** Consignes **
a) Transcrivez le passage du texte sur l'île de Sein et les Phéniciens qui commence par "Qui voit Sein voit-il" et se poursuit jusqu'à "de la Méditerranée.".
b) Présentez sous forme de liste numérotée, sans les lignes vides, les rangées de données depuis la toute première jusqu'à celle qui contient "pyautogui.click(x=674, y=128)", incluse.

SEIN ET LES PHÉNICIENS



Création 10 juin 2009

Modification 1 le raz de Sein - 29 juillet 2015

 

"Qui voit Molène voit sa peine, qui voit Ouessant voit son sang, qui voit Sein voit sa fin". Ce dicton breton était encore plus vrai il y a 3000 ans, lorsque le niveau de la mer était plus bas de l'ordre de 3 ou 4 mètres et donc que les rochers affleurant étaient encore plus nombreux que de nos jours. Les périodes de brumes étaient sans doute plus intenses, climat plus frais oblige.

Qui voit Sein voit-il des Phéniciens ? Bonne question.
Comme dans tout pays "breton" qui se respecte, il y a de petits menhirs dans le nord-ouest de cette petite île, voire deux menhirs, les "Causeurs" (décrits dans les guides locaux comme mâle et femelle) sur la place de l'église.

Voyons l'histoire.
 

D'après ceux qui citent Artémidore, relayé par Strabon, qui visita l'Espagne en 100 B.C., il y avait sur une île au large de l'Armorique, un sanctuaire de la prostitution sacrée - avec prêtresses - où sont pratiqués des rites pareils à ceux de la Méditerranée.

** Enregistrements **
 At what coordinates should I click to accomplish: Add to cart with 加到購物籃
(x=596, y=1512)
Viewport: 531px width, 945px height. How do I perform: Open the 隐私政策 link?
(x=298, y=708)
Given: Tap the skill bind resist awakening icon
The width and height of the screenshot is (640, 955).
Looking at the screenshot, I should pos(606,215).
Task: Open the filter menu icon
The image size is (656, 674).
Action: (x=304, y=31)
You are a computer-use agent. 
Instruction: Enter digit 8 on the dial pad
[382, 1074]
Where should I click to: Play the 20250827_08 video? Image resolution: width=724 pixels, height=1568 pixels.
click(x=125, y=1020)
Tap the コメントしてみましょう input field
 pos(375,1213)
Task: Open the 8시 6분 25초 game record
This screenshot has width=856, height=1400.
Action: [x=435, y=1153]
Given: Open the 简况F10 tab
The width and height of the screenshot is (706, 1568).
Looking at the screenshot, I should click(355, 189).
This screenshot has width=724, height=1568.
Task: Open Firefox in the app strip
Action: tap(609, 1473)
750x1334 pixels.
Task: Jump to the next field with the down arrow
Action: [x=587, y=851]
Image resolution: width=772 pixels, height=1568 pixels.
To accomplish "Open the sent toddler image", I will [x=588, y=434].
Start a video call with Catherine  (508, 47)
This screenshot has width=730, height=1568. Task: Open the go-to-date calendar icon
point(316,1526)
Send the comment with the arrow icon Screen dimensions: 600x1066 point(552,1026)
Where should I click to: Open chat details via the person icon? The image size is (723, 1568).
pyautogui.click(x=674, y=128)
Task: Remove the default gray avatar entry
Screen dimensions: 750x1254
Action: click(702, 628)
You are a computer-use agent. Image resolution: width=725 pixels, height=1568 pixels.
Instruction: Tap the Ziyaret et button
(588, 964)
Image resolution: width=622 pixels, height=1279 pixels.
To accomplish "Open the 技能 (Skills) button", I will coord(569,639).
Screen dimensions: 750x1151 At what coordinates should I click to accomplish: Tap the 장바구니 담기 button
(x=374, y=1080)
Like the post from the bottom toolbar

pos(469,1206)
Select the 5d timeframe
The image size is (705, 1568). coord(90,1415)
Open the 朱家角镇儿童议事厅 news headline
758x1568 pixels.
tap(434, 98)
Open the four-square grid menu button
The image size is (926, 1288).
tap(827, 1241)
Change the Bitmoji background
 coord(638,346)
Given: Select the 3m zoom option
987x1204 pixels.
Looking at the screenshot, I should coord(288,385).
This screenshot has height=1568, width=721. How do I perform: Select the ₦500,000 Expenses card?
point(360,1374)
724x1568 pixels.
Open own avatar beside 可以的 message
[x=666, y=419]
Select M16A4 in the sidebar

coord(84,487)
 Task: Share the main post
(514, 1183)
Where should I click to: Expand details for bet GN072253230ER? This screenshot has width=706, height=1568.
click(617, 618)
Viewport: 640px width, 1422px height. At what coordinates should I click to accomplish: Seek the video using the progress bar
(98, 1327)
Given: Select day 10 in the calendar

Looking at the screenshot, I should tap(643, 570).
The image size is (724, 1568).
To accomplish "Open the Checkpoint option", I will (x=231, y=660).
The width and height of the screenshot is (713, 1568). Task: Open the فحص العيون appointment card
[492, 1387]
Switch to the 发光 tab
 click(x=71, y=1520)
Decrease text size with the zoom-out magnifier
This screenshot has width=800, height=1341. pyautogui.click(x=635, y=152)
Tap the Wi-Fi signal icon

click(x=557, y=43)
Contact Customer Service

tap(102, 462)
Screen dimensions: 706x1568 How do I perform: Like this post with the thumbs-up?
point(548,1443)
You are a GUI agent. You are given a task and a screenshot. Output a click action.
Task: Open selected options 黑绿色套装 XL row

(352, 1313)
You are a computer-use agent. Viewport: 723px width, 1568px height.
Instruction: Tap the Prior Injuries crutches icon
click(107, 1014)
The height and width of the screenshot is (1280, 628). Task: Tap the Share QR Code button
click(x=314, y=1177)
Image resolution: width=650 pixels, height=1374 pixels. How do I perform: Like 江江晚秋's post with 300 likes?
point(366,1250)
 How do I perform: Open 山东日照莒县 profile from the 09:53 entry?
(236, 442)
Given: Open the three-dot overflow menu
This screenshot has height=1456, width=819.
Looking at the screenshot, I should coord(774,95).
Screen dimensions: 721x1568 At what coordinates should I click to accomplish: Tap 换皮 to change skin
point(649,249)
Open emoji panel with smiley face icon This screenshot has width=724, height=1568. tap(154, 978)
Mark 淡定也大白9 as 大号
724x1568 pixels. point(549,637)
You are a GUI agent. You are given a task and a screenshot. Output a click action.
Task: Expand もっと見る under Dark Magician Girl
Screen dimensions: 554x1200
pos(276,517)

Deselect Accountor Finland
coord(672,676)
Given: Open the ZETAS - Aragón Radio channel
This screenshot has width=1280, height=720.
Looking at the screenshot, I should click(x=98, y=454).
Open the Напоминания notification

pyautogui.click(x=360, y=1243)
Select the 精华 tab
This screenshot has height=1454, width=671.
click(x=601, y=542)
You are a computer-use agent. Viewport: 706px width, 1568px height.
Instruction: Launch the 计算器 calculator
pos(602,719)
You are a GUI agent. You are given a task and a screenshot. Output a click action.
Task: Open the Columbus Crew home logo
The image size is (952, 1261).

** Réponses par consigne **
a)
Qui voit Sein voit-il des Phéniciens ? Bonne question.
Comme dans tout pays "breton" qui se respecte, il y a de petits menhirs dans le nord-ouest de cette petite île, voire deux menhirs, les "Causeurs" (décrits dans les guides locaux comme mâle et femelle) sur la place de l'église.

Voyons l'histoire.
 

D'après ceux qui citent Artémidore, relayé par Strabon, qui visita l'Espagne en 100 B.C., il y avait sur une île au large de l'Armorique, un sanctuaire de la prostitution sacrée - avec prêtresses - où sont pratiqués des rites pareils à ceux de la Méditerranée.

b)
1.  At what coordinates should I click to accomplish: Add to cart with 加到購物籃
2. (x=596, y=1512)
3. Viewport: 531px width, 945px height. How do I perform: Open the 隐私政策 link?
4. (x=298, y=708)
5. Given: Tap the skill bind resist awakening icon
6. The width and height of the screenshot is (640, 955).
7. Looking at the screenshot, I should pos(606,215).
8. Task: Open the filter menu icon
9. The image size is (656, 674).
10. Action: (x=304, y=31)
11. You are a computer-use agent. 
12. Instruction: Enter digit 8 on the dial pad
13. [382, 1074]
14. Where should I click to: Play the 20250827_08 video? Image resolution: width=724 pixels, height=1568 pixels.
15. click(x=125, y=1020)
16. Tap the コメントしてみましょう input field
17.  pos(375,1213)
18. Task: Open the 8시 6분 25초 game record
19. This screenshot has width=856, height=1400.
20. Action: [x=435, y=1153]
21. Given: Open the 简况F10 tab
22. The width and height of the screenshot is (706, 1568).
23. Looking at the screenshot, I should click(355, 189).
24. This screenshot has width=724, height=1568.
25. Task: Open Firefox in the app strip
26. Action: tap(609, 1473)
27. 750x1334 pixels.
28. Task: Jump to the next field with the down arrow
29. Action: [x=587, y=851]
30. Image resolution: width=772 pixels, height=1568 pixels.
31. To accomplish "Open the sent toddler image", I will [x=588, y=434].
32. Start a video call with Catherine  (508, 47)
33. This screenshot has width=730, height=1568. Task: Open the go-to-date calendar icon
34. point(316,1526)
35. Send the comment with the arrow icon Screen dimensions: 600x1066 point(552,1026)
36. Where should I click to: Open chat details via the person icon? The image size is (723, 1568).
37. pyautogui.click(x=674, y=128)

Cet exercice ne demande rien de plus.